## Using the information
- a) In the forum thread on comparing human test scores with LLMs, what feature of the online IQ test does one commenter say arguably inflates the LLM scores compared to humans?
- b) Reproduce the forum thread's text from "https://www.tests.com/Free-Practice-Tests" up to and including "benchmarked on :)".

Top of Selected excerpt

I've seen a lot of news lately about the ways that particular LLMs score on particular tests.
Which if any of those tests can I go take online to see how my performance on them compares to the models?
I've seen a lot of news lately about the ways that particular LLMs score on particular tests.
Which if any of those tests can I go take online to see how my performance on them compares to the models?
On twitter the IQ score of IIRC 84 for ChatGPT and 96 for GPT-4 were making the rounds, maybe you refer to those? I believe these scores are based on this freely available online test:
https://iqtest.com/take-the-test/
I took it on wednesday just for fun. It's purely text-based but involves many different types of reasoning (including spatial reasoning). It's also a timed test which arguably inflates the LLM scores compared to humans.
Not for the all of them, but for the many of them you can see data and other info around here : https://paperswithcode.com/dataset/mmlu
I browsed around but cannot find the actual mmlu questions, or an example of 1 question. How do I view them>
Not sure if you've seen this or not: https://mashable.com/article/openai-gpt-4-exam-scores
But that references a number of standardized tests, some of which I suspect you have also taken. Here are a could of links to practice test that might have good matches for you to try.
https://www.tests.com/Free-Practice-Tests
[Rewrite as I don't think the first comment was actually helpful.]
Thank you! I didn't see your first version of this, but your current version is helpful for the human-specific tests that they're benchmarked on :)
Is this one of those tests where you spend lot of time answering the questions, and at the end there is "if you want to see the results, send money"?
Also, is there any reason to believe that the test was actually somehow validated, as opposed to just numbers completely made up?

Bottom of Selected excerpt
Top of Stored data

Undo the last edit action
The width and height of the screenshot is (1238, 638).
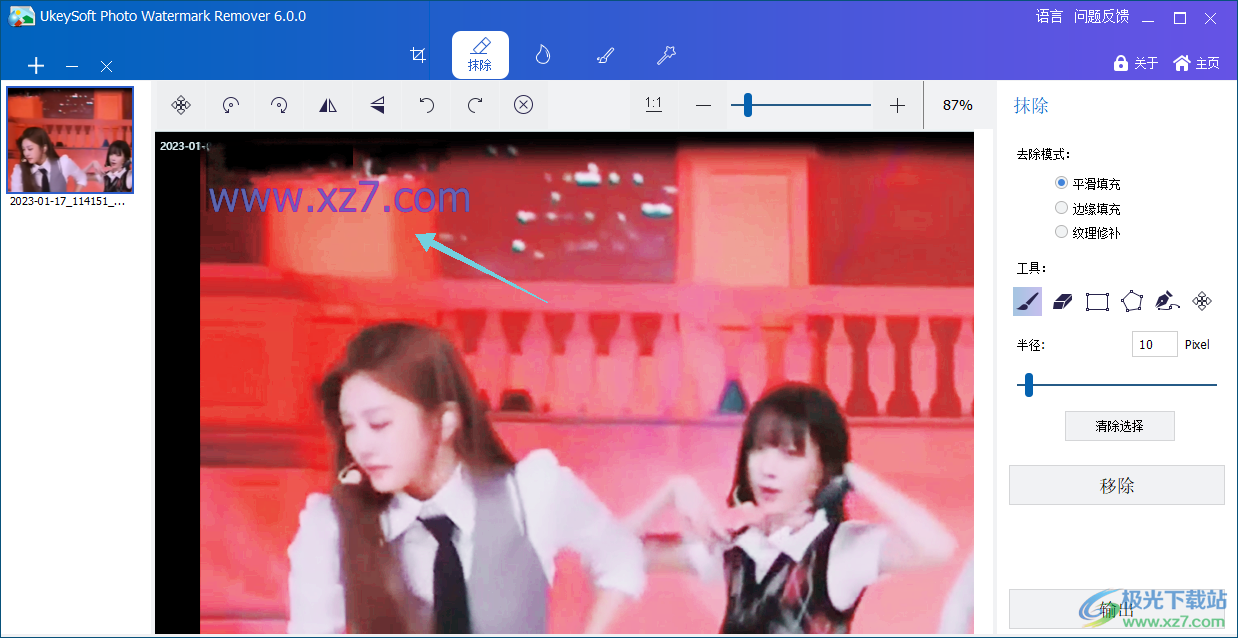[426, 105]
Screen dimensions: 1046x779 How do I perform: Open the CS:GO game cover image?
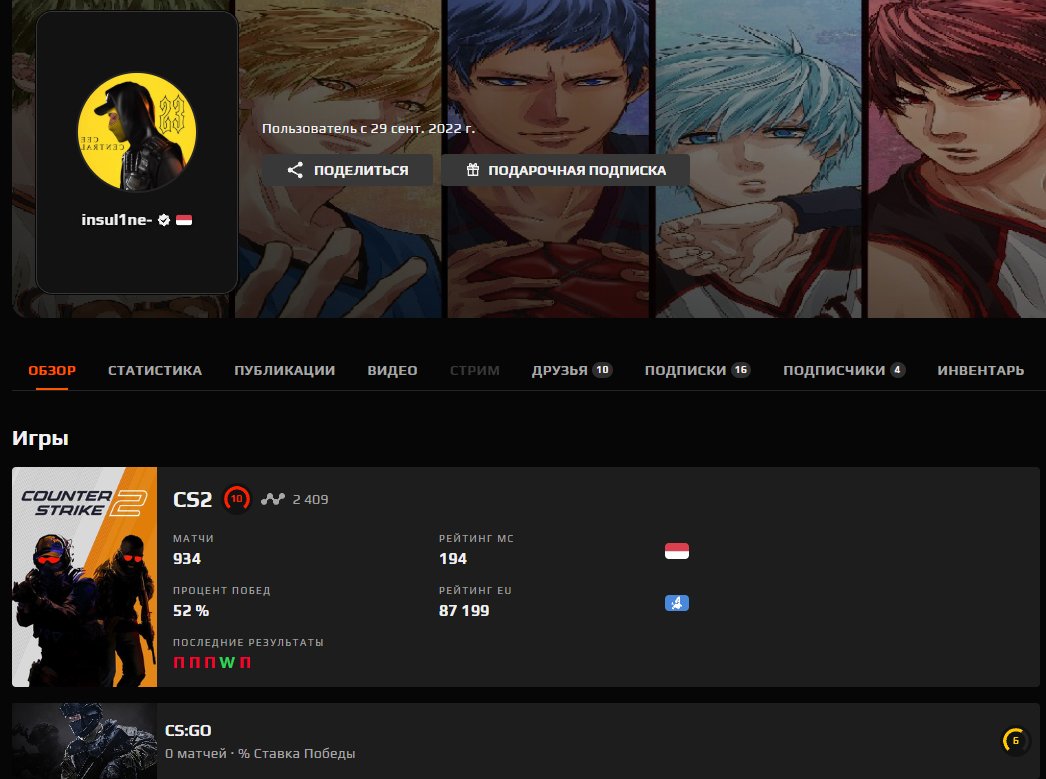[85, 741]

Bottom of Stored data

## Answers to the tasks
- a) It is a timed test.

- b)
https://www.tests.com/Free-Practice-Tests
[Rewrite as I don't think the first comment was actually helpful.]
Thank you! I didn't see your first version of this, but your current version is helpful for the human-specific tests that they're benchmarked on :)